What it all come down to is that I know I need to rethink how I feel about my work. What qualifies as work to me, how passionate I feel about it, where it's going to get me. I haven't been doing this for that long, but I am an extraordinarily thoughtful and emotional person (as far as I can self-report, anyway) so it's no wonder that my frustration tolerance is low. Me and every other millennial asking for a raise one year into a job, I suppose. But as much as the raise I want appears to be about being paid money for the things I've put my heart into, it's not at all. It's about living in a world in which I'm heard (what can I say? my dad traveled a lot for work), in which the bounty of ideas and thoughts and viewpoints that I have can create a better world for everyone to live in, a world in which the passion and verve I have can be transmuted into something that can make people think a little differently about what they thought they once knew. Me and every other aspirational idiot on the planet - I want to work out my own issues so that I can help society work on theirs.
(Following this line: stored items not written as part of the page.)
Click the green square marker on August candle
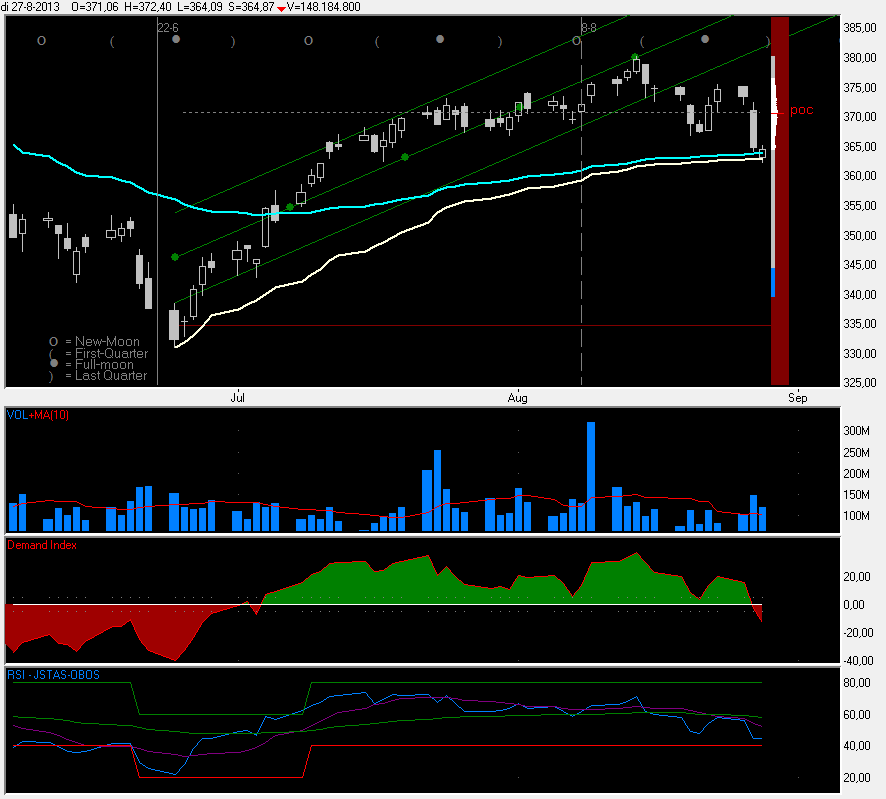coord(518,106)

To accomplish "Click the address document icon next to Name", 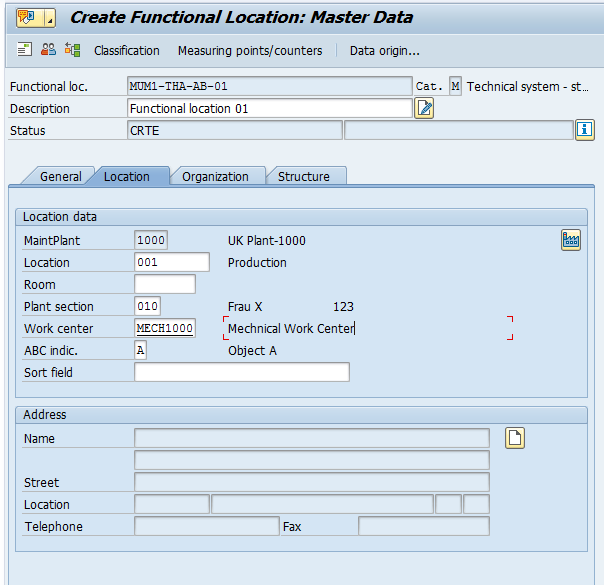I will [x=515, y=438].
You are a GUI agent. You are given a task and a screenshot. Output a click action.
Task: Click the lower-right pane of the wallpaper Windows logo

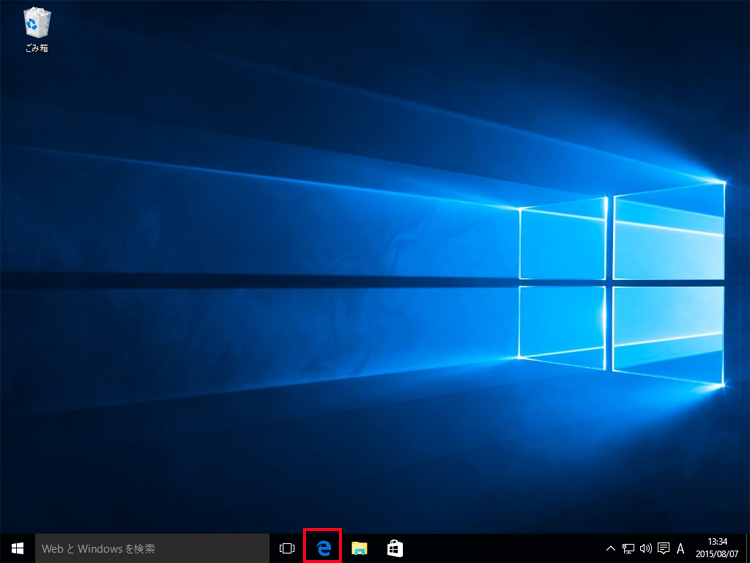click(x=668, y=328)
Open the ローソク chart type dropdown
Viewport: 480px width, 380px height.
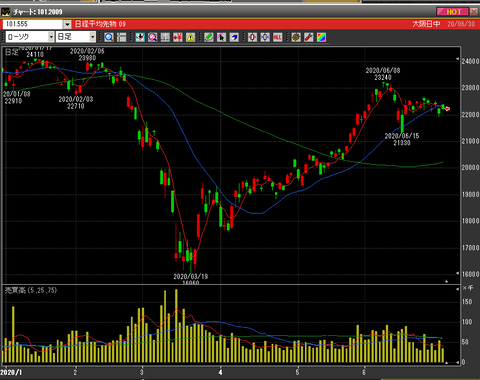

I want to support myself using only the existentialist hamster frantically running on the wheel to nowhere clattering around my sensitive, mushy skull, and the throbbing muscles on my humidity-inflated, tattooed fingers, slamming against my potato chip keyboard. I want to make Garfield as proud as I want to make my parents, my boyfriend, my analyst, myself - I want to work hard to get here. And I think that I am - I really do. It's the thinking that I don't that gets to me.
The lizard has left his union break. I suppose now it's time to leave mine.
Though I am always on the clock, aren't I.
"I worked hard to get here!"
You know what... you're damn right, I did!